番犬、当然守ります。
村長の息子さんのルノさんはほどなくして、衣装やら楽器を持ってきてくれた。
「一応サイズが合うか確認しておいてくれ。特に幅とか」
「よし、あとで絶対奥さんに言いつける!!」
本当になんでそういうかな?
ジロッと睨みつつ衣装の入った箱を奪い取って、部屋で衣装の入った箱を開けてみる。と、中には真っ白なワンピースが綺麗に折り畳まれていた。
「うわぁ、綺麗‥!」
衣装は村や街によってデザインは違うけど、冬は真っ白と決まっている。
春は淡いグリーン。
夏は淡いピンク。
秋は少し落ち着いた赤か黄色。
そして冬は白。
季節のイメージカラーなんだろう。
鏡の前でクルッと回ってみると、贅沢に使われたフレアスカートがふんわり広がり、雪の結晶が刺繍してあるのが光に当たってキラキラと光る。
「お、乙女心が刺激される〜〜!」
うっとりとスカートの刺繍を見ていると、ドアの向こうから「おーい、入らなかったのか〜」なんて失礼極まり無い言葉を掛けられて、私の気分は一気に下降する。
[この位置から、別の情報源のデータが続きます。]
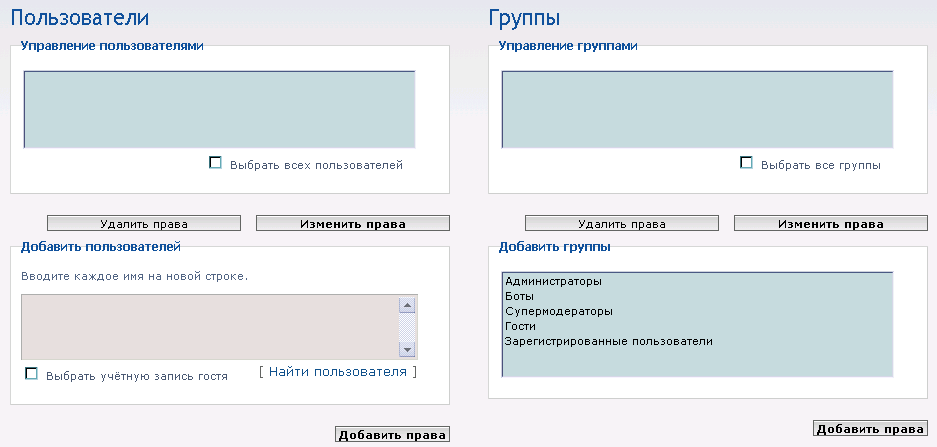The image size is (937, 447).
Task: Click scroll up arrow in usernames textarea
Action: [x=407, y=305]
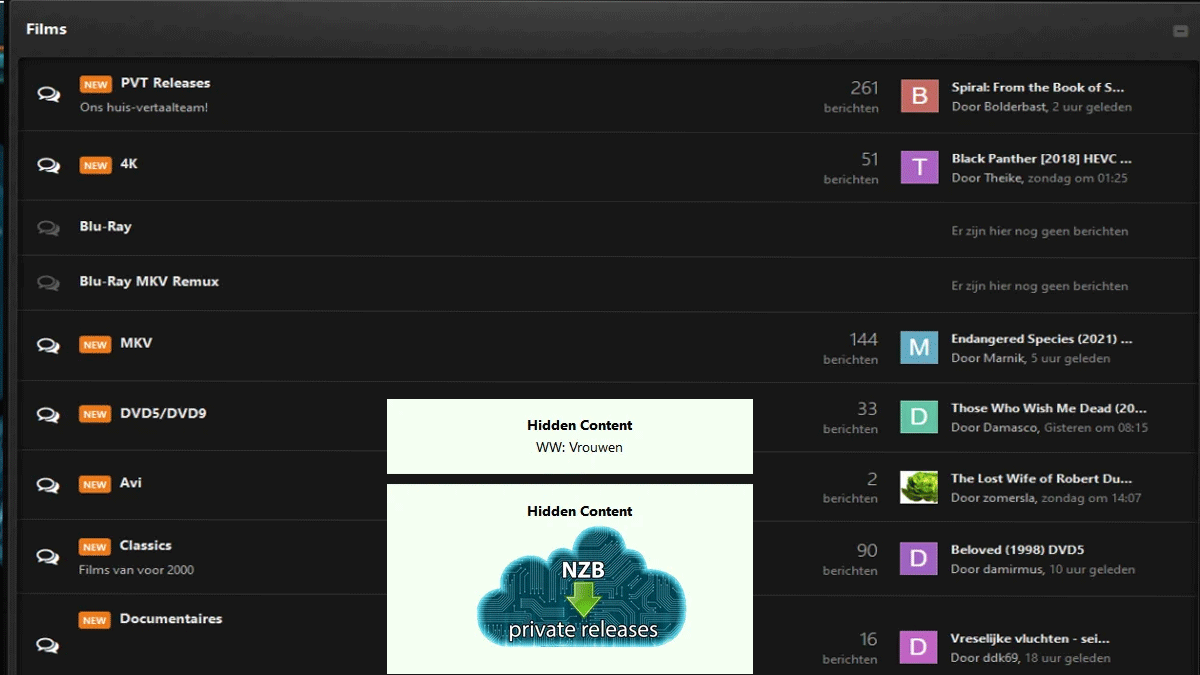The height and width of the screenshot is (675, 1200).
Task: Open the Blu-Ray forum
Action: coord(105,227)
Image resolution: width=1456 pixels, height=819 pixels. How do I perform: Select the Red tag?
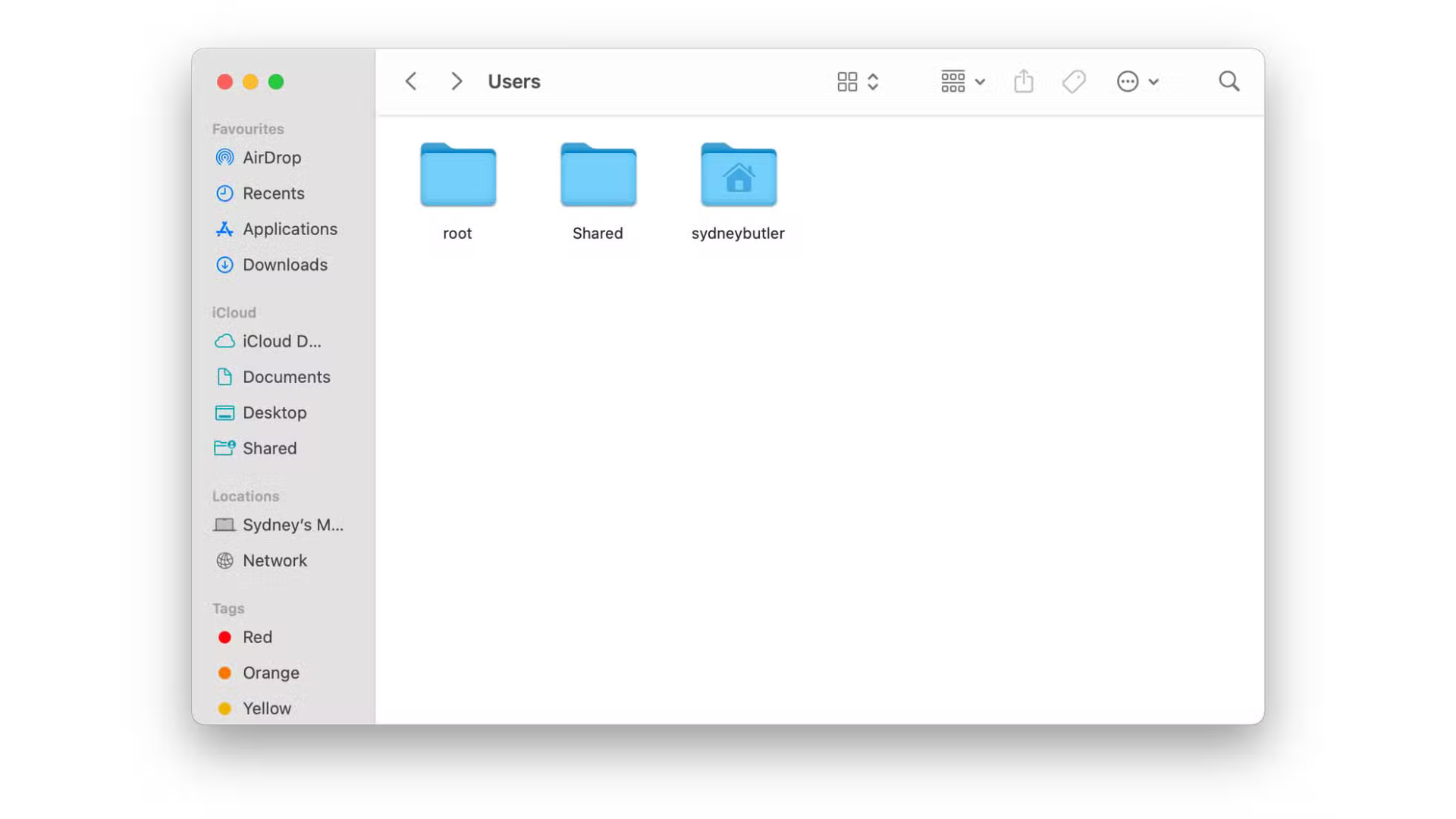pyautogui.click(x=256, y=637)
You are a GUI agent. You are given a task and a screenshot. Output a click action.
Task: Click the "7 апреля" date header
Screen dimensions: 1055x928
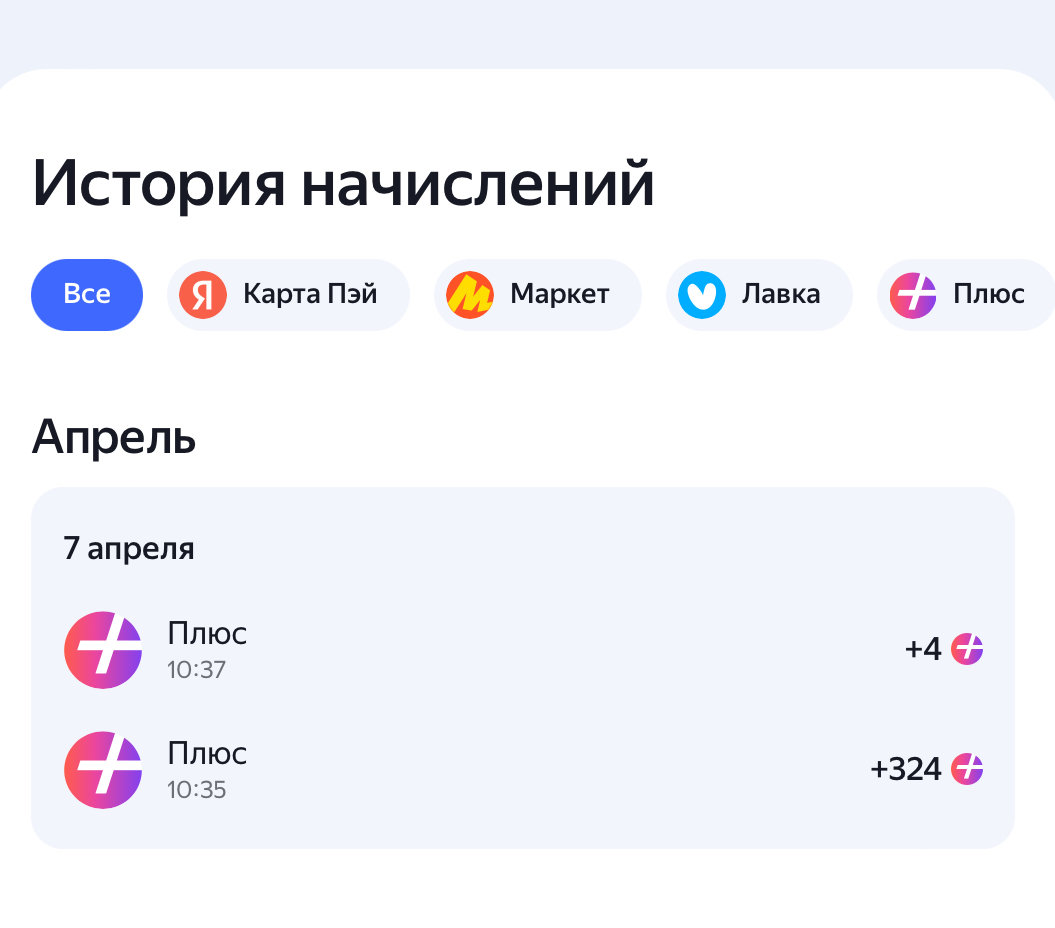click(129, 548)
口に野菜でも突っ込んでやろうか。
むすっとしつつ、部屋から出てくると、そわそわした顔のラトさんとぱちっと目が合うと、ラトさんは衣装と私を交互に見つめると、ふにゃっと笑ってじっと見つめてくるので、一気に私の心臓がドキドキした。
そ、そうだった。
無礼なルノさんの隣にはラトさんがいたんだ。
ちょって照れくさくなって俯くと、ルノさんは私をジロジロ見て、「サイズ大丈夫で良かったな!」っていうものだから、すぐに顔を上げられた。ありがとう、今だけはその減らず口に感謝しておこう。
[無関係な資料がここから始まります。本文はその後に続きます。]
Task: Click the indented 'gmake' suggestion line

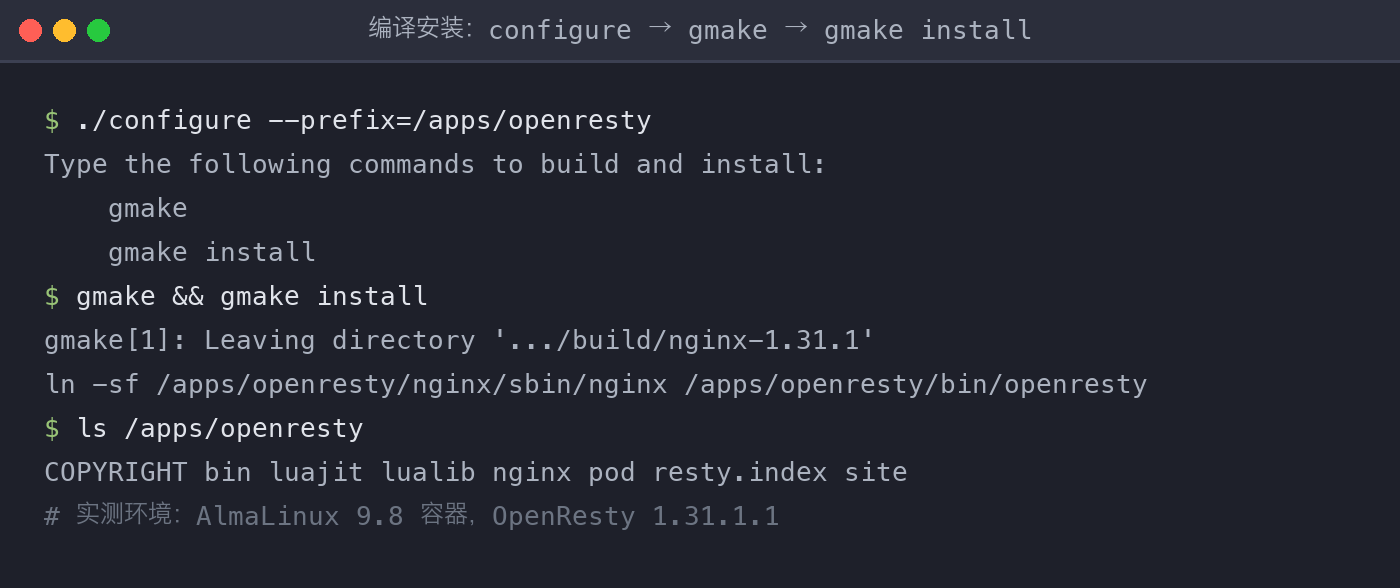Action: [x=148, y=208]
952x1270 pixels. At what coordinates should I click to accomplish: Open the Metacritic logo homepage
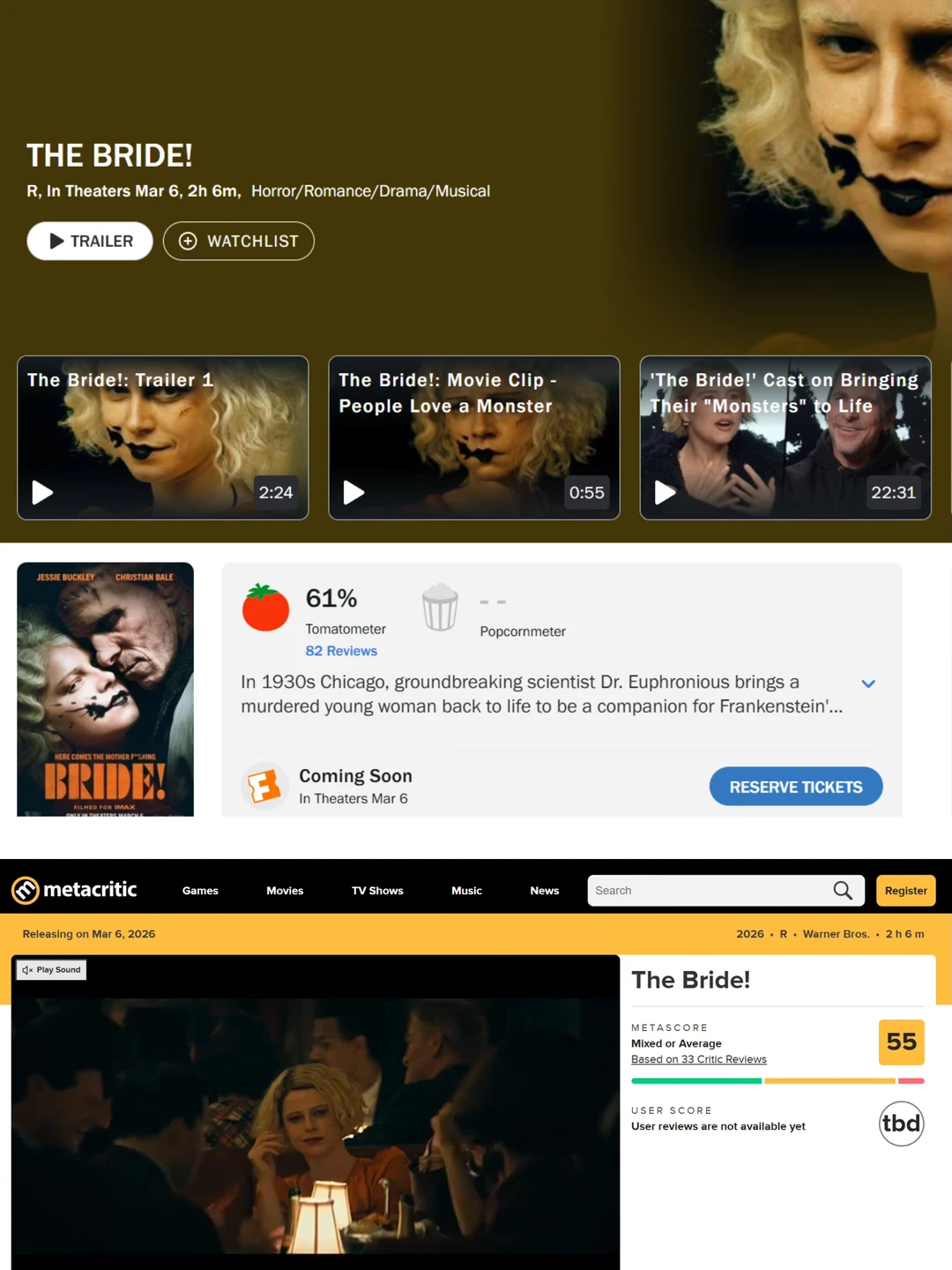pyautogui.click(x=74, y=890)
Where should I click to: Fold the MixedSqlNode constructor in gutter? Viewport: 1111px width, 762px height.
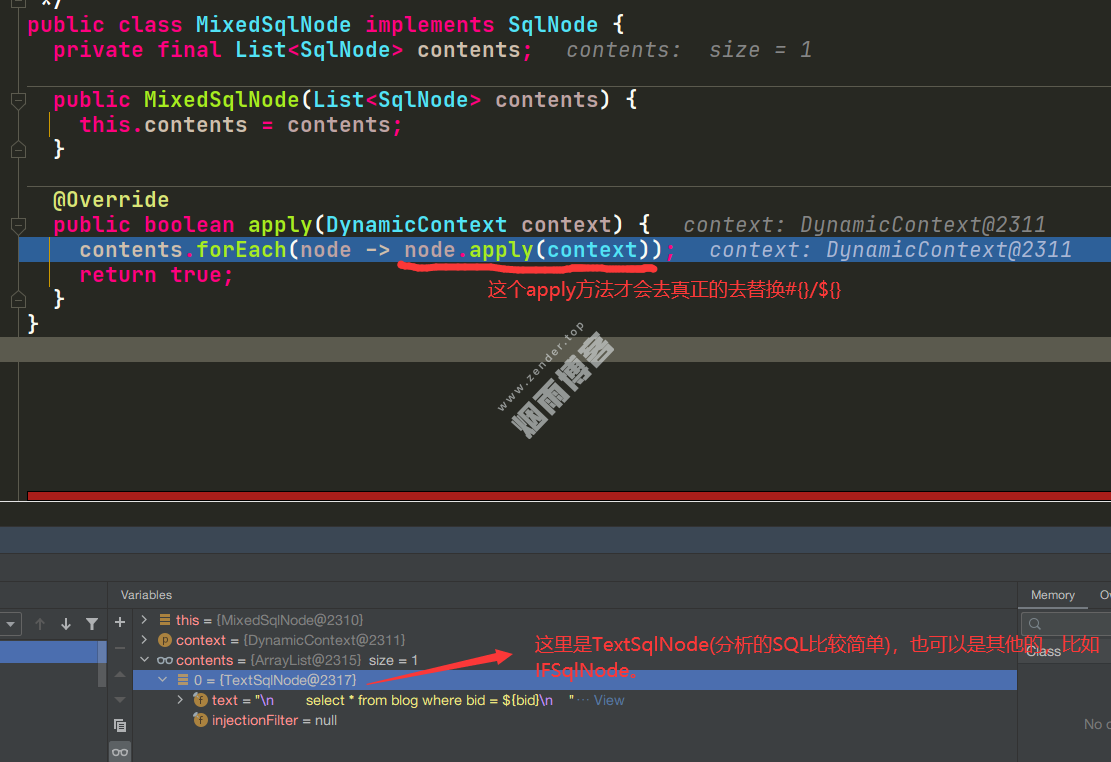[x=18, y=100]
「前任の乙女と身長もそんなに変わらないようで良かったです」
「そうだなぁ〜。あれから10年経ったんだなぁ」
「え、そんなに乙女がいなかったんですか?」
「そりゃそーだ。ここはど田舎だぜ?大概の乙女は嫌がるよ」
「住んでみればいい所なんですけどねぇ」
「お、わかる?」
「ルノさんの減らず口がなければなおさらいいんですけど」
ちくりと言うと、ルノさんはカラカラと笑って「言うね〜」なんて言うけど、絶対響いてないな、これ。
「あとは髪飾りかなんかを作っておけばいいかな」
「え、スズ作れるのか?」
「早速失礼〜〜」
ジロッと睨むけれど、ルノさんは気にした様子も見せず出したお茶をすする。
「あ、そういえば、親父が冬祭りの日にベタルの隣にあるパトって街にもある神殿から神官が来るって言ってたぞ」
「えっ!??」
パトの街は確か乙女のいない神殿だ。
若い神官さんがいて、なかなか優秀だ〜なんて神官長様が言ってた記憶がある。何度かその神殿に歌を歌いに行ったけど、そこの神官さんがなんでうちの村に来るんだろう。
「なかなか大きな街の神官なんて来ないから、親父張り切っててさ。スズはそこの神官知ってるか?」
「あそこは男性の神官しかいないから、話をしないように言われてて‥。あんまり顔も名前も覚えてないんですよね」
なにせ神官の爺ちゃん達に「あっちを見るな!」「こっちに寄ってきたら撃退しろ」って言われてたし‥。まぁ、乙女仲間は何人かこっそり会いに行って話してましたけど。あのアグレッシブさ本当にすごいって思ったなぁ。
ラトさんはそんな話を聞いて、じっと私を見上げる。
ん?どうしたのかな?
声をかけようとした時、ルノさんがニヤニヤしながら
「で、歌は大丈夫なのか?神官様にちゃんと聴かせられるのか?」
「っかーーーーーーー!!!!ルノさん、本当にその口どうにかして下さい!!ラトさん!そこの剣で錆にしてやりましょう!」
「あ、こら、本物の騎士になんてお願いをするんだ!」
「ええい!!そんな事を言うくらいなら言うんじゃありません!」
「わ、騎士様?そんな目で俺を見ないで?」
「いけ、ラトさん!やっておしまい!!」
そう言った私の後ろに慌てて隠れるルノさん。
あ、ちょっと何で人を盾にする?!
と、ラトさんが私の両脇に手を差し込むと、ヒョイッと持ち上げて自分の後ろに隠すと、満足したように微笑んだ。‥えーと、もしかして助けてくれた感じ?
「あ、ありがとうございます?」
お礼を言うと、ラトさんは嬉しそうにふにゃっと笑い、私の心臓が潰れかけたのは言うまでもない。
イケメンの笑顔はいい!!
ちなみにルノさん、減らず口でいつも奥さんに叱られる。